My parents were always incredibly open and I always understood what decisions were being made and why. I had access to my Dad’s medical team and I asked a lot of questions. My Dad’s neurosurgeon wrote a letter of recommendation for me a few years later when I applied to graduate school. In the 3 years that followed my father’s death, Pup died of bone cancer, my great aunt Mae with lymphoma, my grandmother Grace with lung cancer.
I know that when people and their loved ones are supported in having tough conversations, in putting plans into place, putting practical matters on paper, there is room to focus on what matters most; the present moment. When the person and their family are expertly cared for, there is less anxiety and fear and the process of the transition is a place of the love we feel. We each bear the responsibility to work out our own dying AND our culture does not make room for these conversations easily nor do most people have much experience with the dying process.

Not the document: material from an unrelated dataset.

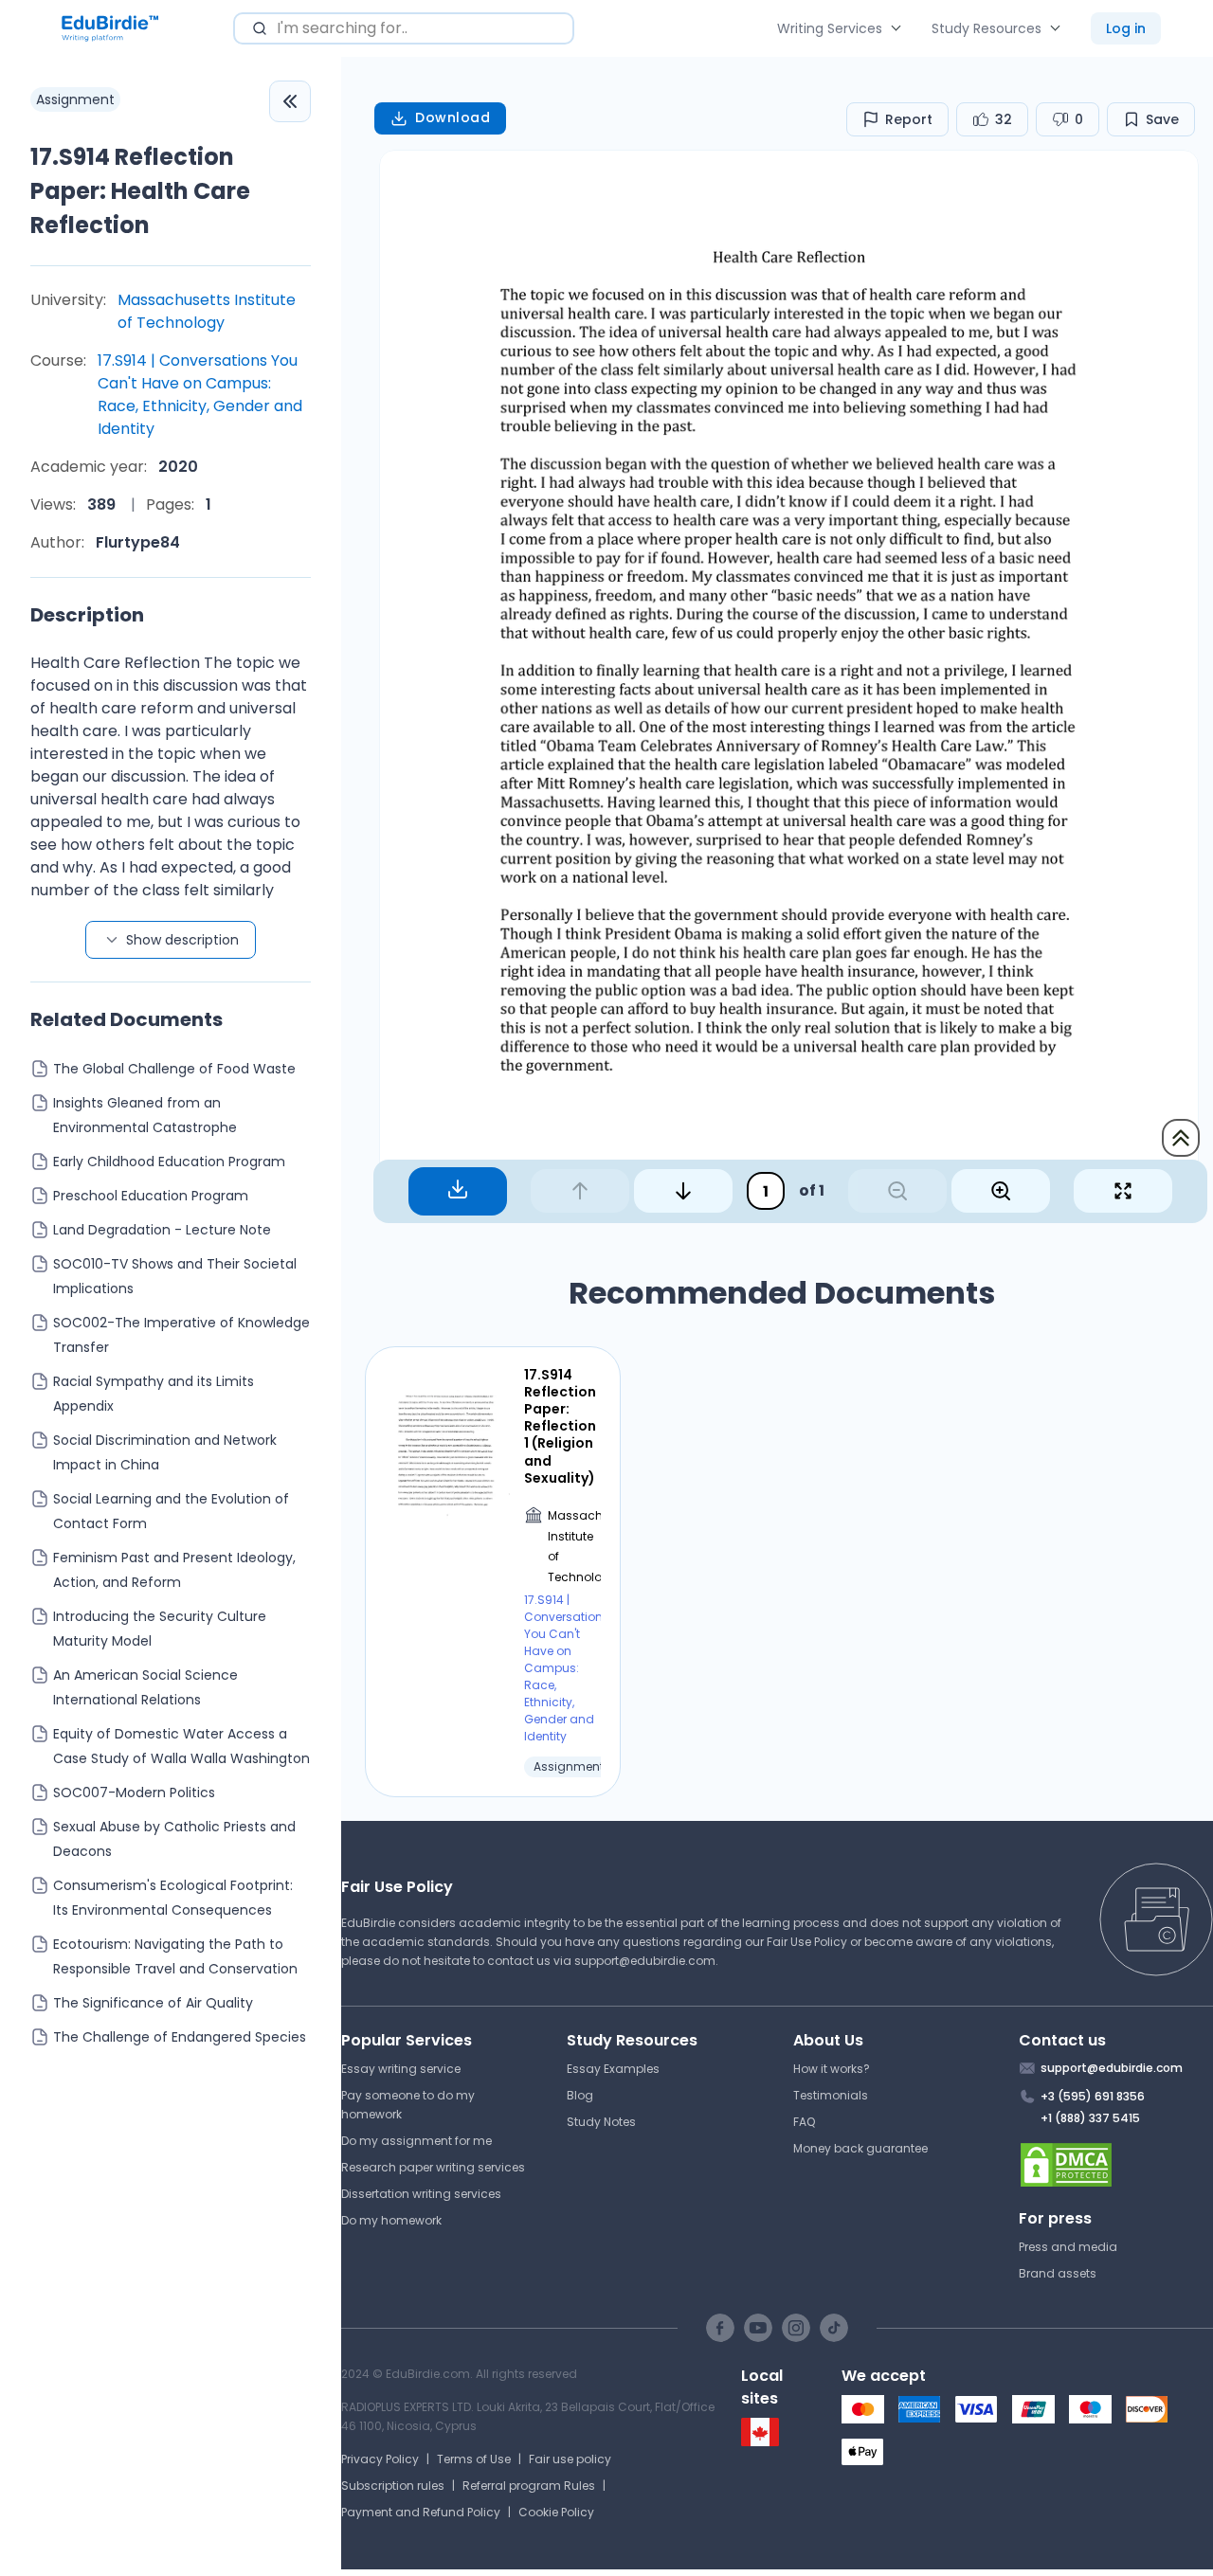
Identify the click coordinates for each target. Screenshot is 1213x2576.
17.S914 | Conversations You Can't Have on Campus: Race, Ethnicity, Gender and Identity (200, 395)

I WANT TO MAKE IT EASIER TO HAVE THE TOUGH CONVERSATIONS.
I WANT TO PROVIDE YOU WITH A GREATER UNDERSTANDING OF OPTIONS OFFERED, IN NAVIGATING YOUR CHOICES.
I AM HERE TO HELP YOU EXPLORE WHICH CONVENTIONAL & NON-CONVENTIONAL STRATEGIES MAY FEEL RIGHT TO YOU, AND HELP YOU PREPARE LEGAL AND MEDICAL DOCUMENTS THAT MUST BE IN PLACE FOR THESE CHOICES TO BE RESPECTED AND FOLLOWED WHEN YOU CAN NO LONGER SPEAK FOR YOURSELF.